→ **Exercise goal**: From the first line to the last, give the records again exactly and skip the pictures.

→ **Data excerpts**:

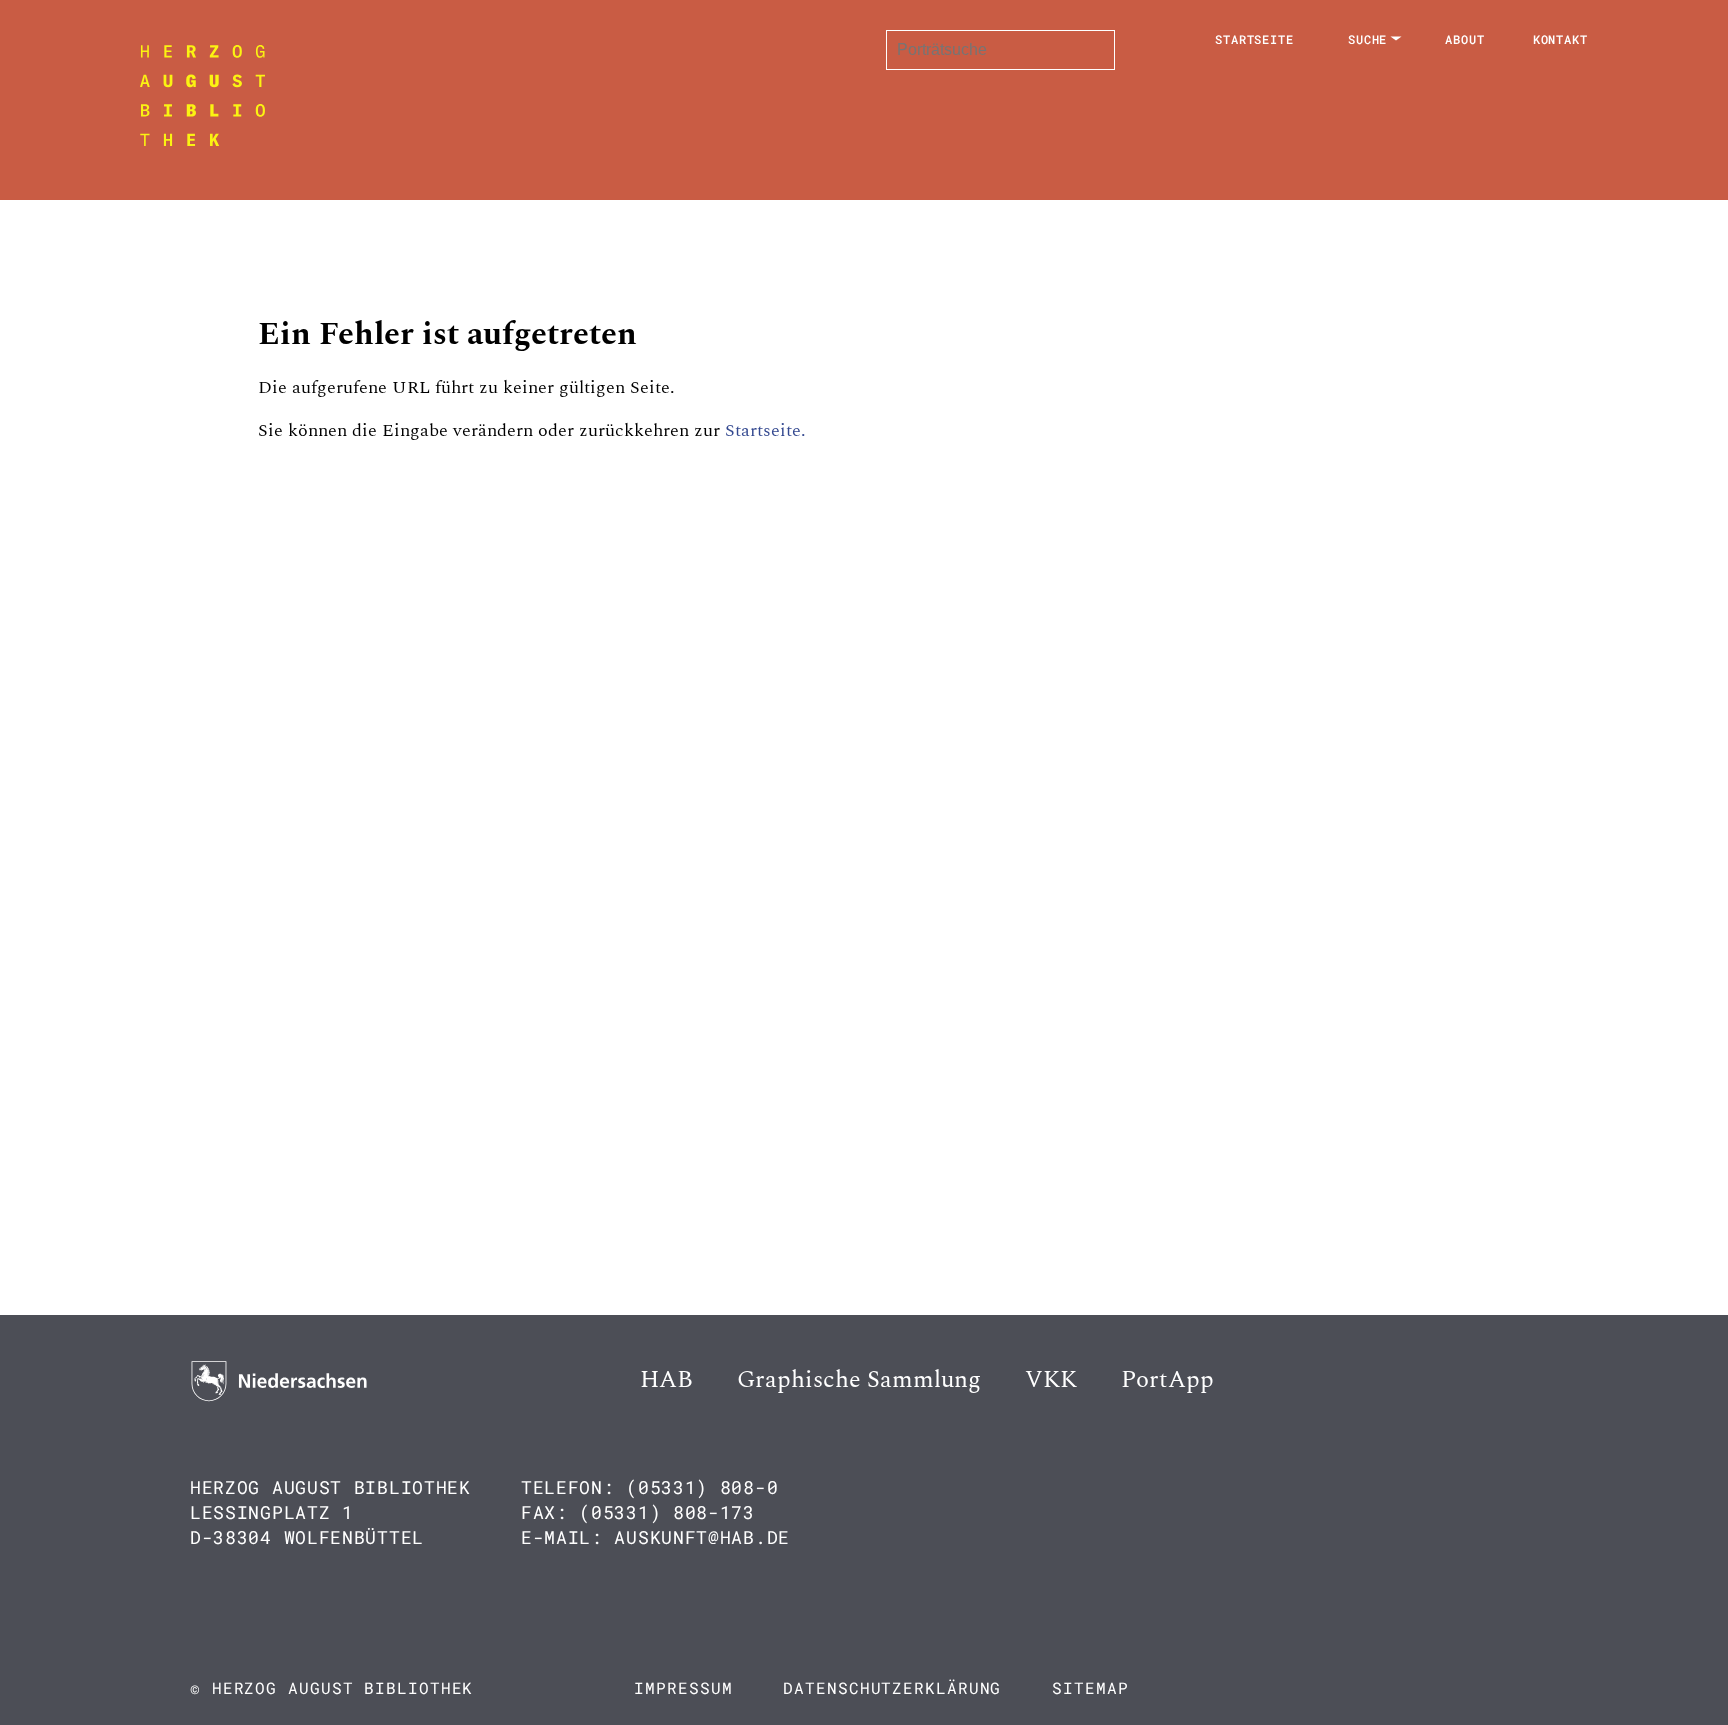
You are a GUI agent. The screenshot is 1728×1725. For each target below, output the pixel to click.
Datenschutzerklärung (892, 1687)
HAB (666, 1380)
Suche (1368, 39)
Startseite (1254, 39)
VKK (1051, 1380)
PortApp (1167, 1380)
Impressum (683, 1687)
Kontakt (1560, 39)
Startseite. (765, 430)
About (1465, 39)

→ **Answer box**:
You are a GUI agent. The screenshot is 1728×1725. For each target below, output the pixel to click.
Datenschutzerklärung (892, 1687)
HAB (666, 1380)
Suche (1368, 39)
Startseite (1254, 39)
VKK (1051, 1380)
PortApp (1167, 1380)
Impressum (683, 1687)
Kontakt (1560, 39)
Startseite. (765, 430)
About (1465, 39)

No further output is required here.